Geopolitical tensions between India and China are beginning to hurt some of Taiwan’s biggest technology companies, including suppliers to Apple Inc and hindering New Delhi’s much-vaunted incentive program for electronics manufacturing.
India has been slow to issue visas to Chinese engineers, who are needed to help Taiwanese companies set up factories in the South Asian nation, people with knowledge of the matter said. India is also nudging companies to opt for the more difficult to obtain employment permits, they added, asking not to be identified discussing a private matter.

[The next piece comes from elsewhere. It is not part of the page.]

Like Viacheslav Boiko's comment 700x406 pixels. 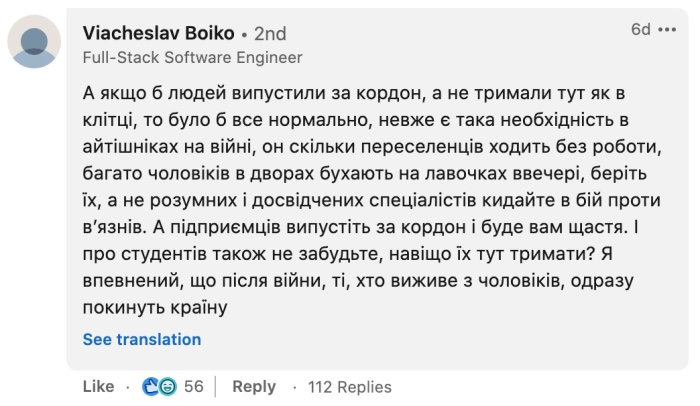98,387
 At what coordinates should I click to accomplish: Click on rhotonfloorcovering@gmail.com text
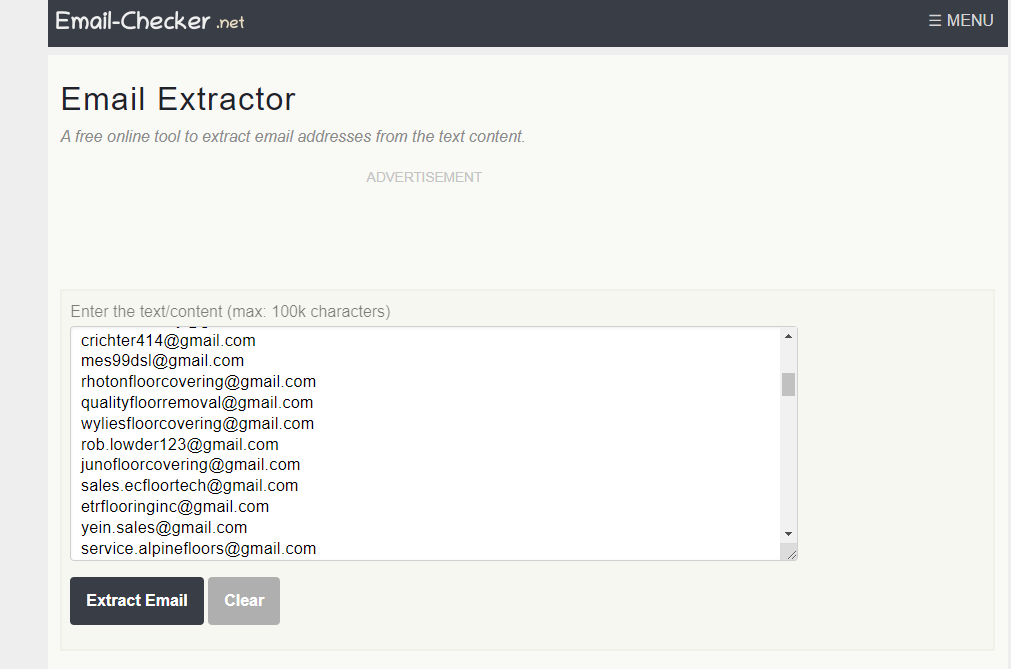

The wrangling may delay Prime Minister Narendra Modi’s plan to bolster India’s manufacturing capacity and deter overseas investors, who invested US$30 billion in the six months to September, with the maximum foreign direct investment flowing in the computer hardware and software sector. The companies are looking to India to diversify their supply chains. Modi has banned hundreds of Chinese apps and slowed approvals for Chinese investment after a deadly clash along the disputed border between the two neighbors left 20 Indian and an unknown number of Chinese soldiers dead.
Last year, companies such as iPhone assemblers — Foxconn Technology Group, Pegatron Corp, and Wistron Corp — along with many others pledged US$1.5 billion to set up mobile-phone plants in India after the Modi government offered them specially-designed incentives to manufacture their products locally for global export. The move was also expected to shift supply lines to India from China.
Visas are an important resource to help expand domestic manufacturing and the “government has to balance its existing policies with the genuine and short-term requirements of technical manpower for setting up new factories,” said Pankaj Mohindroo, chairman of the India Cellular and Electronics Association. “We are hopeful that this issue will be addressed soon to everyone’s satisfaction soon.”